9. Children's Privacy
Where consultations or services involve a child or young person under the age of 18, we obtain consent from a parent or legal guardian. Records relating to minors are retained until the client reaches the age of 25, or for 7 years after the most recent consultation — whichever is later — in line with professional best practice.
10. Marketing Communications
From time to time, we may send you information about new services, workshops, events, or articles that may be of interest. We will only do so where you have given explicit consent (for example, by ticking a sign-up box). You can unsubscribe at any time by clicking the unsubscribe link in any email or by contacting us directly.
11. Social Media
If you interact with NutriBalance via social media (such as Instagram, Facebook, or LinkedIn), the platform's own privacy policy will apply to any data they collect. We do not transfer information from social media into your clinical record without your knowledge. We strongly recommend that you do not share personal health information via social media direct messages or public comments. If you wish to discuss your health, please contact us by email or through our website's secure contact form.
12. How Long We Keep Your Records
We retain client records for 7 years after your most recent consultation, in line with the requirements of our professional body and standard practice for healthcare records in the UK. For minors, records are retained until the client reaches 25, or for 7 years after the most recent consultation, whichever is later.

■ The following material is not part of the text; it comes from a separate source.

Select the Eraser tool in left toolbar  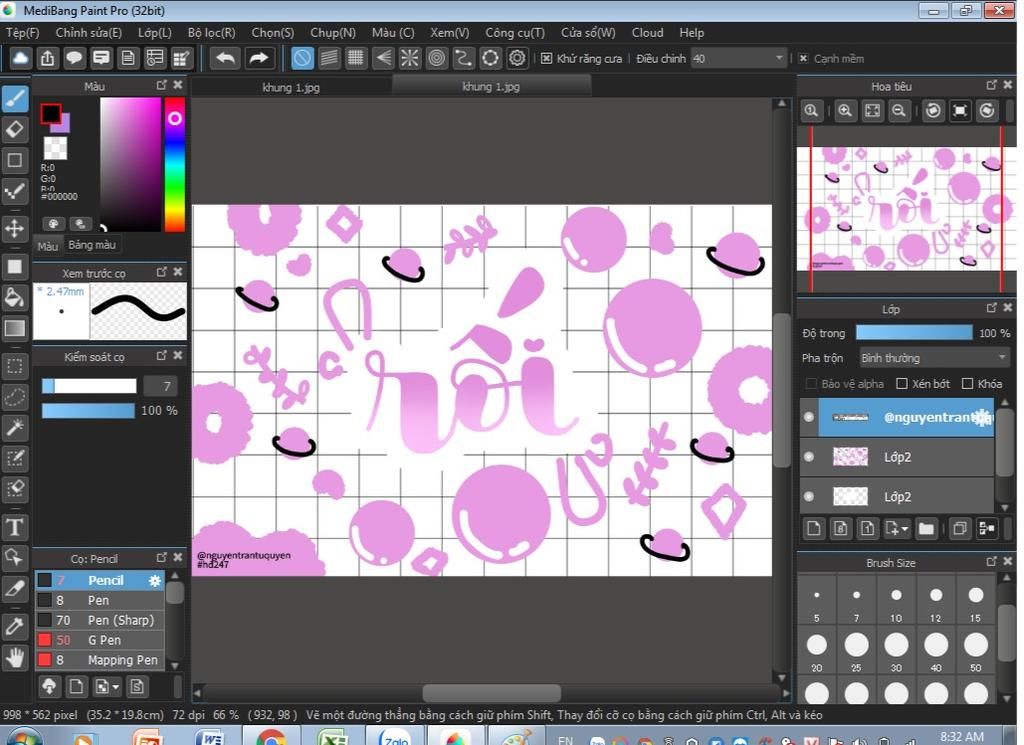coord(15,129)
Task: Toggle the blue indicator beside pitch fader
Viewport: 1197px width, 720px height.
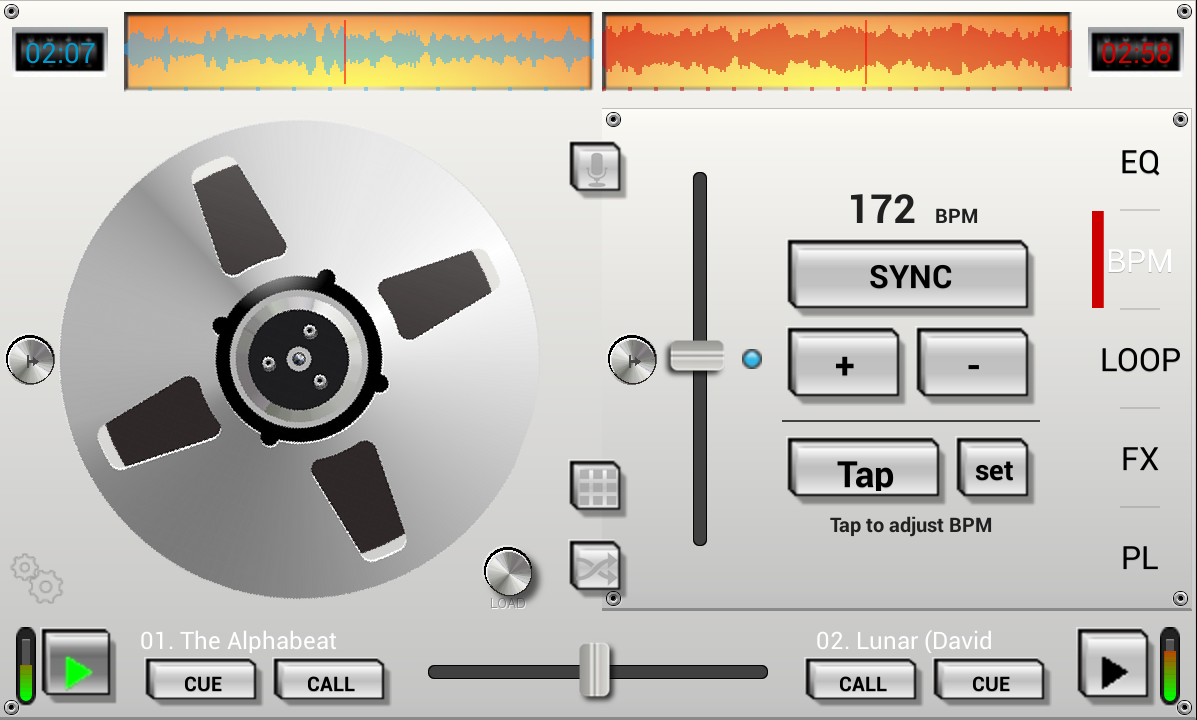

After this period, records are securely destroyed (both electronic and paper) unless you have requested otherwise, or unless we are legally required to retain them.
13. Your Rights Under UK GDPR
You have the right to: Access the personal information we hold about you Rectify any factual inaccuracies Erase your data, where the legal retention period has passed Restrict or object to processing Data portability — to receive your data in a structured, commonly used format Withdraw consent for processing or communications at any time Not be subject to decisions based solely on automated processing Lodge a complaint with the Information Commissioner's Office (ICO) To exercise any of these rights, please contact us at info@nutribalance-health.com. We will respond within one month.
14. Security
Your information is protected through: Secure, password-protected electronic storage Encryption of sensitive files where possible Locked physical storage for any paper records Strict confidentiality procedures Restricted access — only your practitioner has access to your records While no system can ever be guaranteed 100% secure, we take all reasonable and proportionate steps to prevent loss, misuse, or unauthorised access.
15. Complaints
If you believe your personal data has been mishandled, please contact us first so we have the opportunity to address it: Data Controller: Elina Deneva Email: info@nutribalance-health.com If you are not satisfied with our response, you have the right to contact the Information Commissioner's Office (ICO) directly: Website: www.ico.org.uk Helpline: 0303 123 1113
16. Updates to This Policy
This privacy policy may be updated from time to time to reflect changes in our practice or legal requirements. The most current version will always be available on our website, and the "Last updated" date at the top will reflect any changes.
In summary
At NutriBalance, your privacy and trust are our priority. We handle all personal information with the utmost care and confidentiality, using it solely to support your health, wellbeing, and journey back into balance.